The inevitable next step in the US subprime mortgage turmoil may be very nasty indeed. Investors should not forget about the potential regulatory and prosecutorial backlash emerging from the US subprime mortgage meltdown — this time aimed at credit rating agencies and investment banks, says CLSA’s Christopher Wood, in his weekly client newsletter, Greed & Fear.
Some sources report that the FBI now has 100 agents devoted to investigating mortgage fraud, he says, and Greed & Fear “also heard one US state prosecutor in a TV interview openly accusing credit rating agencies and investment banks of being participants to fraud”.
The conclusion has to be that this whole area “can get a lot worse before it gets better”, says Wood (among many others).
Meanwhile, he reminds us, “the political pressures in America will be to exercise forbearance on subprime borrowers, not to bail out owners of mortgage-backed securities”. Forbearance is, obviously, negative for owners of such securities, he adds.
Indeed, it is abundantly clear that the news surrounding the US housing market and related structured finance continues to get worse, and that “this area represents the main risk for equities for the rest of the year”, says Wood.
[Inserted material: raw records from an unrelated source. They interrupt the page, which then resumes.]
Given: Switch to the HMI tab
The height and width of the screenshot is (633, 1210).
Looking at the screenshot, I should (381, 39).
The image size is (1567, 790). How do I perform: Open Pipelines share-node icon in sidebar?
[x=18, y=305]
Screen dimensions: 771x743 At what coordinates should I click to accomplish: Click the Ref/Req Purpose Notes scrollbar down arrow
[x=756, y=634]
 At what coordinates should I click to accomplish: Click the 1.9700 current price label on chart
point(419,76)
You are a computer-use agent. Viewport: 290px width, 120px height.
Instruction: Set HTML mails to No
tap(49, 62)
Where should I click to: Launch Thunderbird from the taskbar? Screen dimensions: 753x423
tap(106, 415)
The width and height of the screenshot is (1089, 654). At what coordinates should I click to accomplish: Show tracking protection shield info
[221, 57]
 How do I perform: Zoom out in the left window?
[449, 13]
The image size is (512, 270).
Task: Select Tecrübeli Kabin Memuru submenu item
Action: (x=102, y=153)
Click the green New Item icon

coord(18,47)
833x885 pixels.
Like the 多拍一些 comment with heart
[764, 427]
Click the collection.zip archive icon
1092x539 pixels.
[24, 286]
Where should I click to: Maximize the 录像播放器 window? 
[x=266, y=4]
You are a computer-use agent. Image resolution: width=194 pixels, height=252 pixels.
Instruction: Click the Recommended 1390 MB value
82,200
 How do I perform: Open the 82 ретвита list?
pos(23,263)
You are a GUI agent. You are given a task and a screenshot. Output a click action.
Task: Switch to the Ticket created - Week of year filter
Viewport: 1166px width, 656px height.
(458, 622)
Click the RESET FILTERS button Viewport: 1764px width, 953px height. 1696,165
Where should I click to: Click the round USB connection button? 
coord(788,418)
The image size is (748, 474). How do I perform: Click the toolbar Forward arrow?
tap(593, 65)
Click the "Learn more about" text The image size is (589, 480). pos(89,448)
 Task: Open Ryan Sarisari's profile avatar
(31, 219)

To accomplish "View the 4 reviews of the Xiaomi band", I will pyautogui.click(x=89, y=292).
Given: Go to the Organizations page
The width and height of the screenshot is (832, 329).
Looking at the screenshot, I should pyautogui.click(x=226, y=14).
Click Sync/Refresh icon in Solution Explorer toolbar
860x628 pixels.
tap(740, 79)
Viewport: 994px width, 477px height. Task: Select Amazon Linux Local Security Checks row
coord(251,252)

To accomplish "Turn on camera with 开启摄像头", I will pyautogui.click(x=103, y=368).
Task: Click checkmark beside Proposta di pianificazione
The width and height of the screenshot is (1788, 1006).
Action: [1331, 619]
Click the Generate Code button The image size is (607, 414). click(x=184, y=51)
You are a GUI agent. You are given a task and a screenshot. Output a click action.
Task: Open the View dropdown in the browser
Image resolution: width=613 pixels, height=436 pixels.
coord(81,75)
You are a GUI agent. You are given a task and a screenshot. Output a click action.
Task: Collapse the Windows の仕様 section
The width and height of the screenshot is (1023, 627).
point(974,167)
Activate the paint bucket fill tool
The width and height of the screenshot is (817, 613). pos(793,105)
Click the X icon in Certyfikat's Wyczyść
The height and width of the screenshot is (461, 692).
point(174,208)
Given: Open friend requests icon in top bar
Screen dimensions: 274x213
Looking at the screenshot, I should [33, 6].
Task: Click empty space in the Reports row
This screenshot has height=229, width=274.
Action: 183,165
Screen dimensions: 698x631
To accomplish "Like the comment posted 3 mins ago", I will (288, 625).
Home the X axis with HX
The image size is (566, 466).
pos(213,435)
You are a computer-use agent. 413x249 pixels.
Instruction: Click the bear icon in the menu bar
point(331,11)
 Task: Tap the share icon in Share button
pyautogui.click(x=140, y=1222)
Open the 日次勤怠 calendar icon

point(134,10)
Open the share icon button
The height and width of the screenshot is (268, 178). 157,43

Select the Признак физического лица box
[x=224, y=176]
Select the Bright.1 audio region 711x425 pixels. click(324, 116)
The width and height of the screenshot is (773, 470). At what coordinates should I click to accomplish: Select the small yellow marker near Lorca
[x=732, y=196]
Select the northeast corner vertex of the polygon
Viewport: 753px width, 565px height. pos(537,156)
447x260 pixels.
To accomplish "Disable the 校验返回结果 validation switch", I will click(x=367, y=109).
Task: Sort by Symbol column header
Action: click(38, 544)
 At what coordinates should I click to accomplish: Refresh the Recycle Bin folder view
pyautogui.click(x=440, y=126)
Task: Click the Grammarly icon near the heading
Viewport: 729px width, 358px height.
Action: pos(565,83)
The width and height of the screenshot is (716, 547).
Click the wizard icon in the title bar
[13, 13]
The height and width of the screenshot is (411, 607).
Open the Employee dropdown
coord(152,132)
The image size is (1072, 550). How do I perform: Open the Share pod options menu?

In the area of mortgages, he notes, “Moody’s has begun to put tranches of Alt A mortgages on review for possible downgrade. Nearly all of the tranches, or 96 per cent of them, are backed by adjustable-rate mortgages (ARMs)”.
Greed & Fear mentions this “because it is evidence that the mortgage problem will not be confined only to subprime. ARMs that reset form a significant part of the Alt A category that is the ‘middle market’ segment of the mortgage-backed securities market between prime and subprime.
“Clearly, the above problem will go away if house prices start rising again”, says Wood. But this is not Greed & Fear’s view — nor that of many other market watchers.
“All the evidence is that the liquidity flow to the market place is ebbing away as investors become less keen to buy exotic mortgage product, not to mention issuers becoming less keen to issue the stuff”, he says.
“Negative equity is also kicking in, removing the ‘refi’ option. There is also the reality that lenders have tightened underwriting guidelines”. Not to mention the fact that “more than $60bn of subprime loans are due to reset in the next five quarters, with the biggest burden of these resets occurring in the next three quarters.”
All of the above, then, is why Wood says he will be “amazed” if the Fed raises rates this year, though there is scope for a rogue “headline inflation” number to cause a brief inflation scare.
There are several other things that would also “amaze” Greed & Fear: 1) If the 2007 second half does not see more of an economic growth scare relating to the US consumer; 2) If the fallout from the subprime lending crisis and the CDO market “does not contaminate other kinds of leveraged credit, most particularly CLOs”; and 3) If the continuing fallout from structured credit “does not lead to renewed concerns about particular financial institutions”.
Wood says he is not predicting a full-scale systematic crisis, but rather, pointing to concerns about such a crisis.
Greed & Fear is “aware that most equity fund managers cannot short credit spreads”. But they should be making an effort to do so, says Wood, as this remains “by far the most sensible way to hedge an equity portfolio”.
For these are exceptional times, he notes. And that may well mean an “unwinding of a global credit bubble every bit is as insane in its own way as the TMT stock mania in 2000.”
True, the great credit unwind may never hit stocks in 2007. But, then again, it may.
Meanwhile, says Wood, the ABX Index measuring tranches of subprime debt is now at 30.2, down 22 per cent in the past three weeks and down a total of 60 per cent since February 16. As for the spread on the LCDX index, an index of credit default swaps on leveraged loans, it has risen by 174bps to 279bps since the index was launched on May 22 and is up 87bps over the past three weeks.
This, he says, “is evidence of credit contamination”. And possibly (we say), the beginning of an “insane” unwind of the global credit bubble.